Aim of the exercise:
All lines from the one that has "This screenshot has width=1080, height=417." onward to the end of the records below are to be returned exactly; pictures are to be skipped.

Given records:
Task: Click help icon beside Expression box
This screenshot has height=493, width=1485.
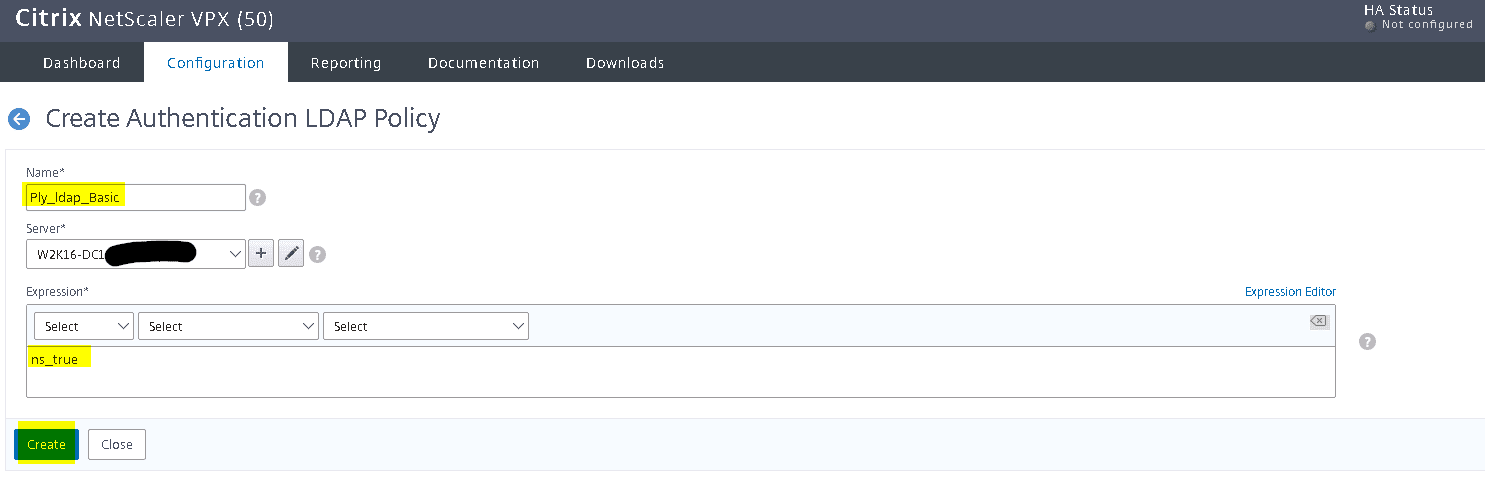Action: (1367, 342)
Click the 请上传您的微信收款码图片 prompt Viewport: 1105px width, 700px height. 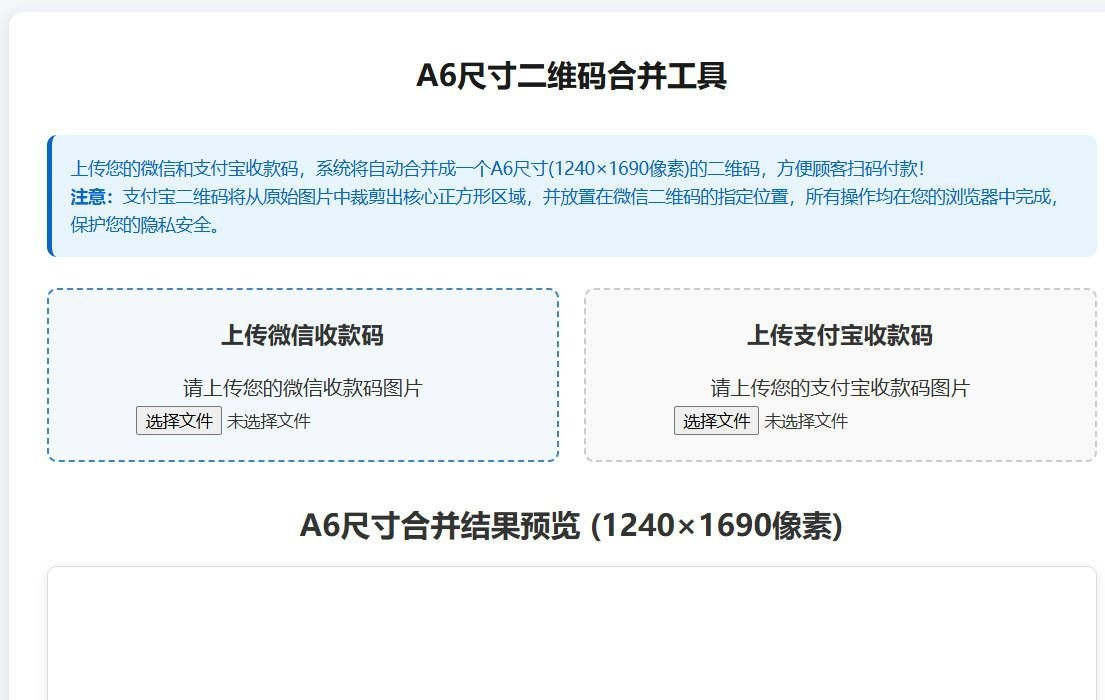click(x=302, y=388)
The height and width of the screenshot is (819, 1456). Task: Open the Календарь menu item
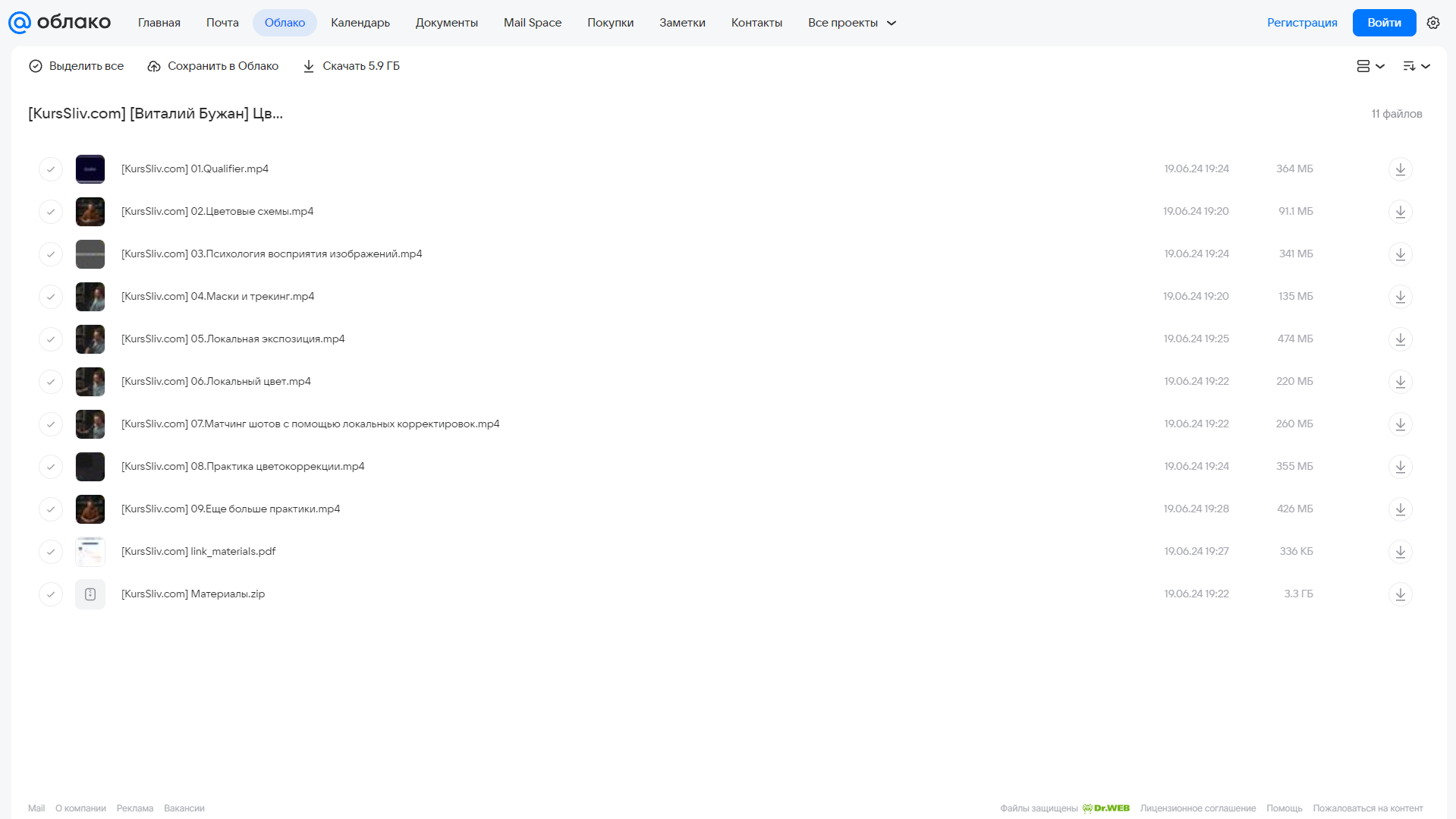pos(360,23)
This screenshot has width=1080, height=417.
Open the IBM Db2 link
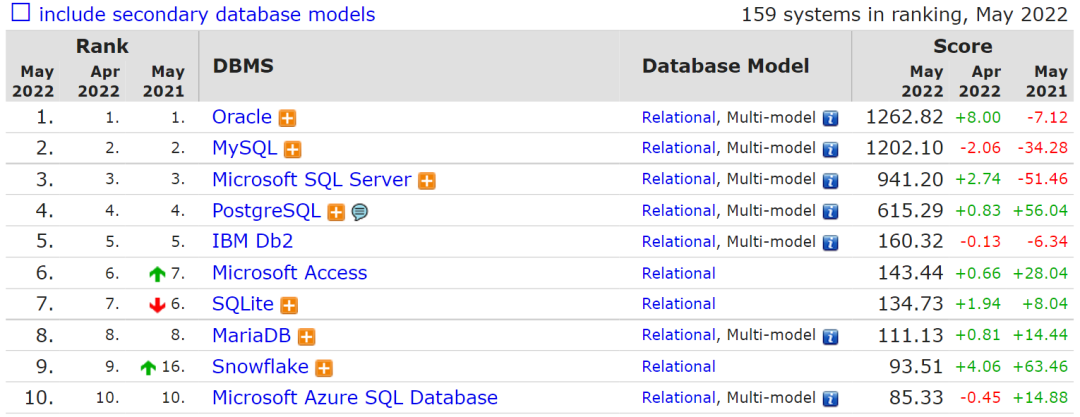pos(252,241)
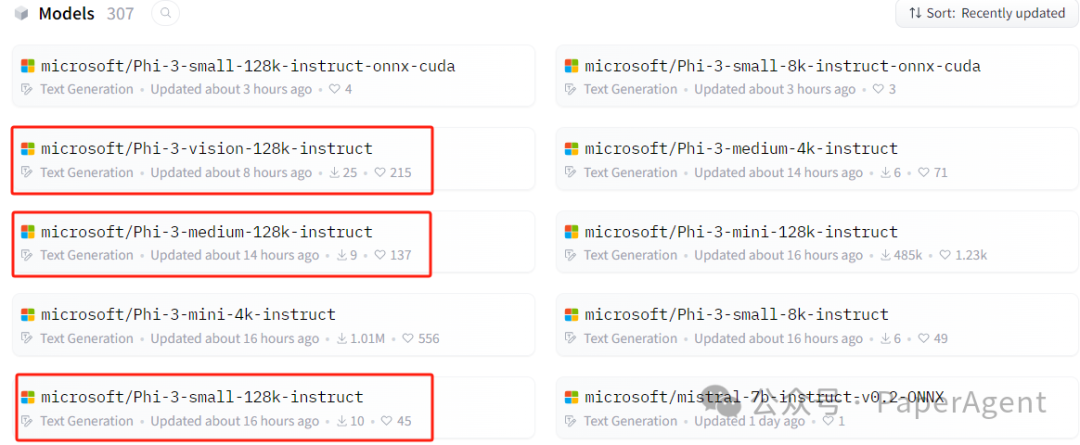The width and height of the screenshot is (1080, 445).
Task: Click Text Generation tag icon on Phi-3-small-8k-instruct
Action: (572, 339)
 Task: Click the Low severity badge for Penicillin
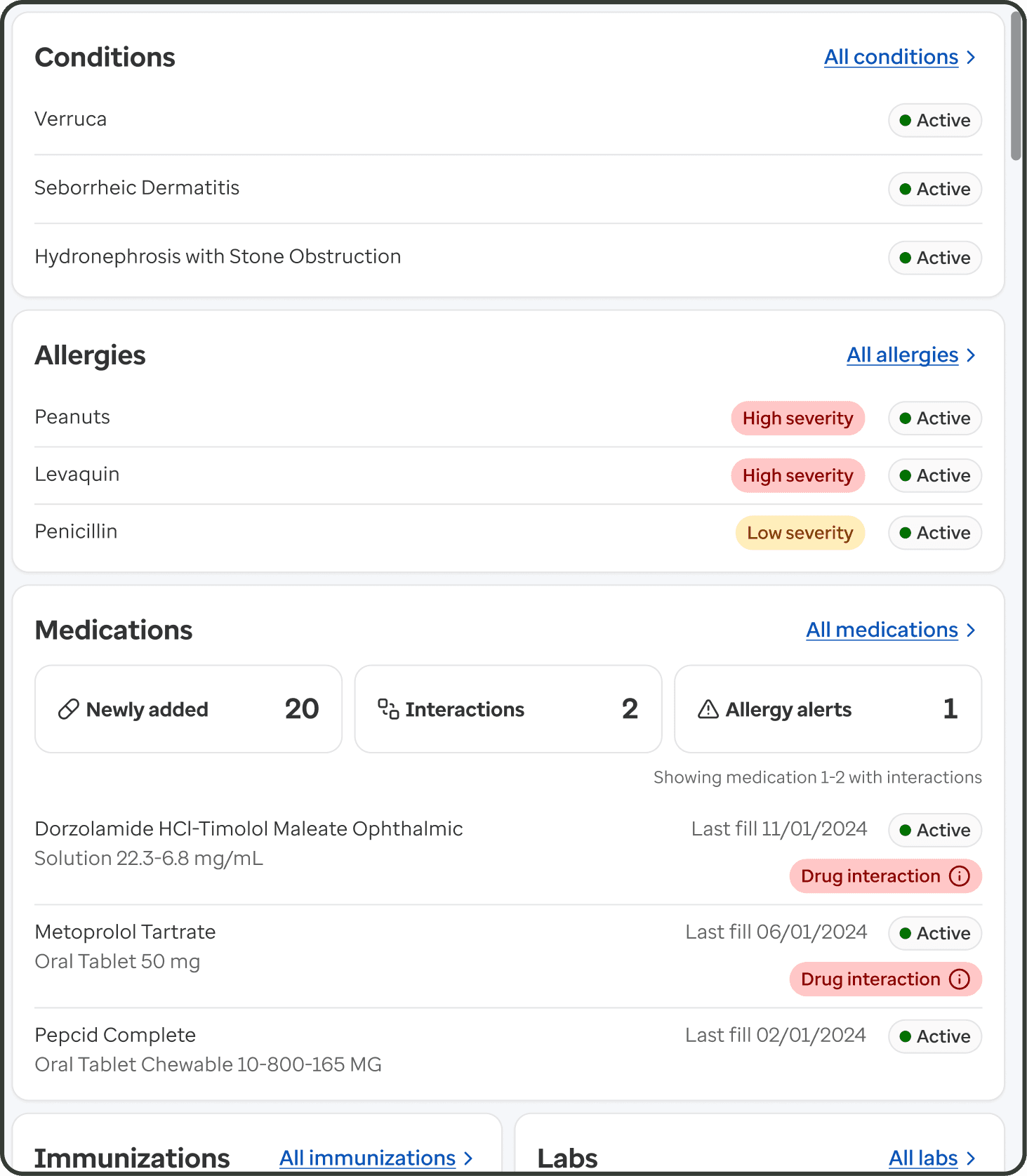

Task answer:
This screenshot has width=1080, height=417.
Open the IBM Db2 link
pos(252,241)
The width and height of the screenshot is (1080, 445).
Task: Click Text Generation tag icon on Phi-3-small-8k-instruct
Action: (572, 339)
 Task: Click the Low severity badge for Penicillin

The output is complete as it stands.